As we can see the humidity data from the SHT30 follows the inverse semi-sinusoidal pattern of the temperature data which is to be expected. 

### Rainfall
It would be interesting to compare the rainfall data to the absolute humidity data from the BME680 sensor. Lets have a look at one of the longer term devices to see if we can see any interesting patterns.

In [None]:
device_id = 262
sensor_device = 'BME680'

humidity_filter = apply_single_filter(filtered_df, {'sensor_device': sensor_device,'device_id':device_id})
fig1 = plot_sensor_data(filtered_df[filtered_df['device_id']==device_id], 'rainfall')

fig2 = plot_sensor_data(filtered_df.loc[humidity_filter], 'humidity')

fig2.update_traces(
    marker=dict(
        size=5,          # Size of markers
        symbol='diamond', # Marker symbol: 'circle', 'square', 'diamond', 'cross', 'x', etc.
        opacity=0.2,     # Marker opacity
        line=dict(
            width=0.3,
            color='grey'
        )
    )
)
    # Add the temperature traces to the humidity figure
for trace in fig2.data:
    trace.yaxis = 'y2'
    fig1.add_trace(trace)

# Update layout for secondary y-axis
fig1.update_layout(
    yaxis2=dict(
        title='humidity',
        overlaying='y',
        side='right'
    )
)

fig1.show()



There is no obvious simple relationship between the rainfall and the humidity data.

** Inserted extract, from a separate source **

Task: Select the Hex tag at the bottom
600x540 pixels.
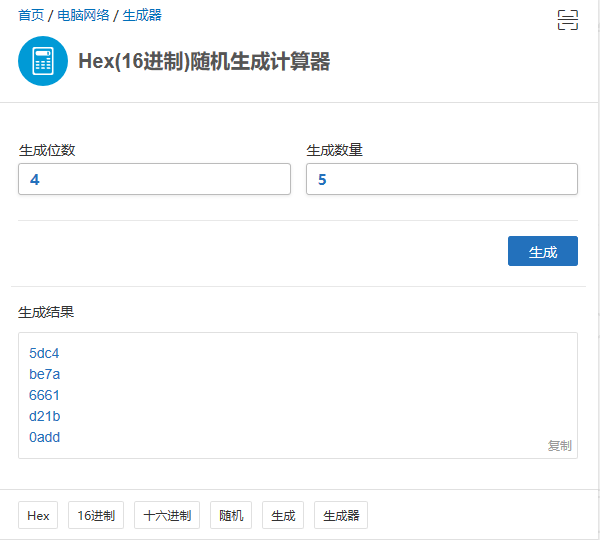Action: pyautogui.click(x=38, y=516)
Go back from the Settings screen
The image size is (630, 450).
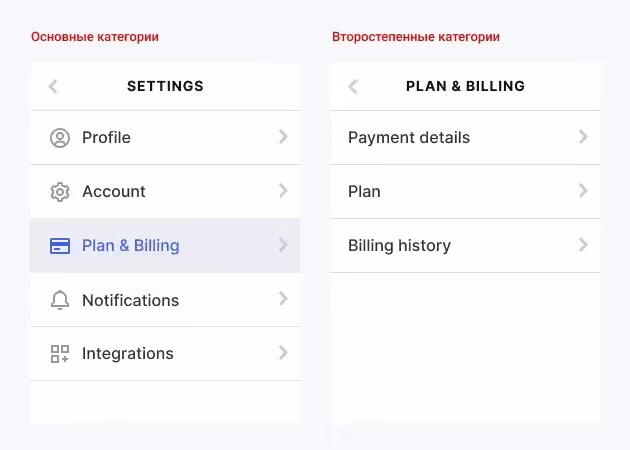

The rainfall detection sensor are a simple measurement of the rain in the last 5 minutes and thus postprocessing of this data is required to develop deeper insights. There was a large spike in rainfall on the 20th-21st of November on the Optical Rainfall Gauge of device_id 290. Looking at BOMs hhistorical data no rain was recorded in Melbourne on this date. This suggests that there was an issue with the device where it recorded its maximum value of 200mm. This seems to have been corrected in the following days as the device correctly detected significant rainfall on the 24th of November which was also recorded by BOM.

![Rainfall in Melbourne](./plots/290-rainfall.png)

### Pressure
Lets have a look at the pressure data for the devices.

In [None]:
fig = plot_sensor_data(filtered_df, 'pressure')
fig.show()




Since the pressure data is consisent and within viable ranges we can assume that the pressure data is correct. To extract any more insitghtful metrics we would need to process the data with knowledge of the device location and the elevation.

### VOC
Loking at the VOC data we can see that the VOC sensor is not working correctly. The sensor is reading a value of 0.0 for the entire duration of the data. This is likely due to the sensor being incorrectly calibrated.

In [None]:
fig = plot_sensor_data(filtered_df, 'voc')
fig.show()



It is interesting to note that the VOC sensor is fulctuating with what appears the time of day. Further analysis into how the BME680 VOC sensor measures the total volatile organic compounds would be required to understand this pattern. Below is a plot of the VOC data with temperature from the same device and sensor. Showing that the VOC sensor is inversely effected by the temperature and therefore readings will likely need calibration via sensor fusion with the temperature data.


In [None]:
device_id = 262
sensor_device = 'BME680'
voc_filter = apply_single_filter(filtered_df, {'sensor_device': sensor_device,'device_id':device_id})
fig1 = plot_sensor_data(filtered_df.loc[voc_filter], 'voc')
fig1.update_traces(name='VOC')
fig2 = plot_sensor_data(filtered_df.loc[voc_filter], 'temperature')
fig2.update_traces(
    marker=dict(
        size=5,          # Size of markers
        symbol='diamond', # Marker symbol: 'circle', 'square', 'diamond', 'cross', 'x', etc.
        opacity=0.5,     # Marker opacity

        color='red'
    ),
    name = 'temperature'
)
for trace in fig2.data:
    trace.yaxis = 'y2'
    fig1.add_trace(trace)
fig1.update_layout(
    yaxis2=dict(
        title='temperature',
        overlaying='y',
        side='right'
    )
)
fig1.update_layout(title=f'VOC vs Temperature for device_id {device_id} {sensor_device}')
fig1.show()


## Conclusions and Recommendations

From analysis of the sensors in the flattened data set we were able to draw some conclusions about the data and the sensors. Specifically we were able to identify the following:  

- Device 255 was a prototype device that was tested in the office and deployed to the field with issues. The data is not reliable and should be removed from the data set.
- Devices > 280 had one or more calibration events between the 5th and 9th of November. These sensors all started to capture continuous data at varying dates onwards and were deployed to NSW, Victoria and South Australia. These early events can therefore be filtered from further analysis based on the assumption that engineers were testing the sensors and calibrating them before deployment. Therefore moving forward these data points will be filtered from the deeper analysis.
- The SHT30 sensor is a relative humidity sensor and is affected by the temperature of the air. The BME680 sensor is an absolute humidity sensor and is not affected by the temperature of the air.
- The VOC sensor is affected by the temperature of the air. Therefore readings will likely need calibration via sensor fusion with the temperature data.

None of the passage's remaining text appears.